What the task asks => Retype the records exactly, including every line.

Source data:
*** Block opens ***
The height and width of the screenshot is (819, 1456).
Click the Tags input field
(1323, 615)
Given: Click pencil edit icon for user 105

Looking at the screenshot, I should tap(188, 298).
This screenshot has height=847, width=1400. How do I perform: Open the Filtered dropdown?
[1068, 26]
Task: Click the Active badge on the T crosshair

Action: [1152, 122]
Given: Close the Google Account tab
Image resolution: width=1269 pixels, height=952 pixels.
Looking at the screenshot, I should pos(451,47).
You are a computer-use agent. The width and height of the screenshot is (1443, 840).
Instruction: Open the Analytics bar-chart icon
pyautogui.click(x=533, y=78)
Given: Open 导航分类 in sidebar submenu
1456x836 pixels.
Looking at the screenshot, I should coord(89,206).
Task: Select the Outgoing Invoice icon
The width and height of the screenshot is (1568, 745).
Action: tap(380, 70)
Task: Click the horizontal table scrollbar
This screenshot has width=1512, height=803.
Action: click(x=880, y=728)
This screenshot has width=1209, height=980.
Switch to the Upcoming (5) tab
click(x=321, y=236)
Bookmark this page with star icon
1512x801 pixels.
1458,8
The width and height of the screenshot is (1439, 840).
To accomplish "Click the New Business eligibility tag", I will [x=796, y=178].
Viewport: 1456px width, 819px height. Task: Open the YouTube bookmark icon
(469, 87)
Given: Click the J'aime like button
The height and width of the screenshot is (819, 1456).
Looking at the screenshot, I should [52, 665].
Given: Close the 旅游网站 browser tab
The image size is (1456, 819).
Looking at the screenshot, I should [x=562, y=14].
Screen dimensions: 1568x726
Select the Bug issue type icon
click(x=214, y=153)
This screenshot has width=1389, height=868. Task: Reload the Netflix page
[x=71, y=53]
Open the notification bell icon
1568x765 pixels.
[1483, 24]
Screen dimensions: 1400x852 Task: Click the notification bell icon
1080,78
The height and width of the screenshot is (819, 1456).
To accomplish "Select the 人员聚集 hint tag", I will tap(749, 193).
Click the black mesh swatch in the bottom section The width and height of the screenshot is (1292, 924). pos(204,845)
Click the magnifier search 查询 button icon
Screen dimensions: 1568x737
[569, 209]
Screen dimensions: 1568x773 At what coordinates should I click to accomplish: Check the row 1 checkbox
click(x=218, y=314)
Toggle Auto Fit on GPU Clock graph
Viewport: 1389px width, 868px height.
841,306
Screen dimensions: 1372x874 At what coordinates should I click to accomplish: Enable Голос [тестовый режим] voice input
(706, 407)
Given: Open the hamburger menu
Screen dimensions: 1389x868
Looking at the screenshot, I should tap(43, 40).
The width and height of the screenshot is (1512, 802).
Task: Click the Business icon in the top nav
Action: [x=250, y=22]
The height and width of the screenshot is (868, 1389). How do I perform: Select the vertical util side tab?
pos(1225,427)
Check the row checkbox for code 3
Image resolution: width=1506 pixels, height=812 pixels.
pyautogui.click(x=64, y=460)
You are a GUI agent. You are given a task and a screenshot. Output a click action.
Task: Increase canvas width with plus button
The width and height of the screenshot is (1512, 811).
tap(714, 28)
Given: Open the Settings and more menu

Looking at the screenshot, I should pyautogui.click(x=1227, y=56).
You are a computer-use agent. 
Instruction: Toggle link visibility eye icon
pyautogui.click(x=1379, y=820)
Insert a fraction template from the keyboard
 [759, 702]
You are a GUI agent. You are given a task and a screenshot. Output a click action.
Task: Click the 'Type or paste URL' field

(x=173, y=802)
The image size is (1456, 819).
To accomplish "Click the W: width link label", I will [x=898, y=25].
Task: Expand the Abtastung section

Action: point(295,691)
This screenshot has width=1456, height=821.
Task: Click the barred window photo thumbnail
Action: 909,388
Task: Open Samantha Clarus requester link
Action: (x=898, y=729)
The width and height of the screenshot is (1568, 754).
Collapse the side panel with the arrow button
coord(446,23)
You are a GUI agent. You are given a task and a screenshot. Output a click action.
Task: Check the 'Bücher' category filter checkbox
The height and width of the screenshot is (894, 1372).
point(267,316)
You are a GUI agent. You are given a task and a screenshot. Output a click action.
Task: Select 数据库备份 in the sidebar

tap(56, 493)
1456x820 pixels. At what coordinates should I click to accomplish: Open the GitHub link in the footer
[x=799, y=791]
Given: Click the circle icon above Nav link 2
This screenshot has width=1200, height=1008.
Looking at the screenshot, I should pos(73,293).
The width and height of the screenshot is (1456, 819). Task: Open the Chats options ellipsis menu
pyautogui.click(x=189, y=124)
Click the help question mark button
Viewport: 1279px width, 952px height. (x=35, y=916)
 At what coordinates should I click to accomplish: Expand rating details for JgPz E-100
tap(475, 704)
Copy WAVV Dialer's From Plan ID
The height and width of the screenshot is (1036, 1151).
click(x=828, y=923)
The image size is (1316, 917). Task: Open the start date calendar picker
*** Block closes ***
Solution below =>
The height and width of the screenshot is (819, 1456).
Click the Tags input field
(1323, 615)
Given: Click pencil edit icon for user 105

Looking at the screenshot, I should tap(188, 298).
This screenshot has height=847, width=1400. How do I perform: Open the Filtered dropdown?
[1068, 26]
Task: Click the Active badge on the T crosshair

Action: [1152, 122]
Given: Close the Google Account tab
Image resolution: width=1269 pixels, height=952 pixels.
Looking at the screenshot, I should pos(451,47).
You are a computer-use agent. The width and height of the screenshot is (1443, 840).
Instruction: Open the Analytics bar-chart icon
pyautogui.click(x=533, y=78)
Given: Open 导航分类 in sidebar submenu
1456x836 pixels.
Looking at the screenshot, I should coord(89,206).
Task: Select the Outgoing Invoice icon
The width and height of the screenshot is (1568, 745).
Action: tap(380, 70)
Task: Click the horizontal table scrollbar
This screenshot has width=1512, height=803.
Action: click(x=880, y=728)
This screenshot has width=1209, height=980.
Switch to the Upcoming (5) tab
click(x=321, y=236)
Bookmark this page with star icon
1512x801 pixels.
1458,8
The width and height of the screenshot is (1439, 840).
To accomplish "Click the New Business eligibility tag", I will [x=796, y=178].
Viewport: 1456px width, 819px height. Task: Open the YouTube bookmark icon
(469, 87)
Given: Click the J'aime like button
The height and width of the screenshot is (819, 1456).
Looking at the screenshot, I should [52, 665].
Given: Close the 旅游网站 browser tab
The image size is (1456, 819).
Looking at the screenshot, I should [x=562, y=14].
Screen dimensions: 1568x726
Select the Bug issue type icon
click(x=214, y=153)
This screenshot has width=1389, height=868. Task: Reload the Netflix page
[x=71, y=53]
Open the notification bell icon
1568x765 pixels.
[1483, 24]
Screen dimensions: 1400x852 Task: Click the notification bell icon
1080,78
The height and width of the screenshot is (819, 1456).
To accomplish "Select the 人员聚集 hint tag", I will tap(749, 193).
Click the black mesh swatch in the bottom section The width and height of the screenshot is (1292, 924). pos(204,845)
Click the magnifier search 查询 button icon
Screen dimensions: 1568x737
[569, 209]
Screen dimensions: 1568x773 At what coordinates should I click to accomplish: Check the row 1 checkbox
click(x=218, y=314)
Toggle Auto Fit on GPU Clock graph
Viewport: 1389px width, 868px height.
841,306
Screen dimensions: 1372x874 At what coordinates should I click to accomplish: Enable Голос [тестовый режим] voice input
(706, 407)
Given: Open the hamburger menu
Screen dimensions: 1389x868
Looking at the screenshot, I should tap(43, 40).
The width and height of the screenshot is (1512, 802).
Task: Click the Business icon in the top nav
Action: [x=250, y=22]
The height and width of the screenshot is (868, 1389). How do I perform: Select the vertical util side tab?
pos(1225,427)
Check the row checkbox for code 3
Image resolution: width=1506 pixels, height=812 pixels.
pyautogui.click(x=64, y=460)
You are a GUI agent. You are given a task and a screenshot. Output a click action.
Task: Increase canvas width with plus button
The width and height of the screenshot is (1512, 811).
tap(714, 28)
Given: Open the Settings and more menu

Looking at the screenshot, I should pyautogui.click(x=1227, y=56).
You are a computer-use agent. 
Instruction: Toggle link visibility eye icon
pyautogui.click(x=1379, y=820)
Insert a fraction template from the keyboard
 [759, 702]
You are a GUI agent. You are given a task and a screenshot. Output a click action.
Task: Click the 'Type or paste URL' field

(x=173, y=802)
The image size is (1456, 819).
To accomplish "Click the W: width link label", I will [x=898, y=25].
Task: Expand the Abtastung section

Action: point(295,691)
This screenshot has width=1456, height=821.
Task: Click the barred window photo thumbnail
Action: 909,388
Task: Open Samantha Clarus requester link
Action: (x=898, y=729)
The width and height of the screenshot is (1568, 754).
Collapse the side panel with the arrow button
coord(446,23)
You are a GUI agent. You are given a task and a screenshot. Output a click action.
Task: Check the 'Bücher' category filter checkbox
The height and width of the screenshot is (894, 1372).
point(267,316)
You are a GUI agent. You are given a task and a screenshot. Output a click action.
Task: Select 数据库备份 in the sidebar

tap(56, 493)
1456x820 pixels. At what coordinates should I click to accomplish: Open the GitHub link in the footer
[x=799, y=791]
Given: Click the circle icon above Nav link 2
This screenshot has width=1200, height=1008.
Looking at the screenshot, I should pos(73,293).
The width and height of the screenshot is (1456, 819). Task: Open the Chats options ellipsis menu
pyautogui.click(x=189, y=124)
Click the help question mark button
Viewport: 1279px width, 952px height. (x=35, y=916)
 At what coordinates should I click to accomplish: Expand rating details for JgPz E-100
tap(475, 704)
Copy WAVV Dialer's From Plan ID
The height and width of the screenshot is (1036, 1151).
click(x=828, y=923)
The image size is (1316, 917). Task: Open the start date calendar picker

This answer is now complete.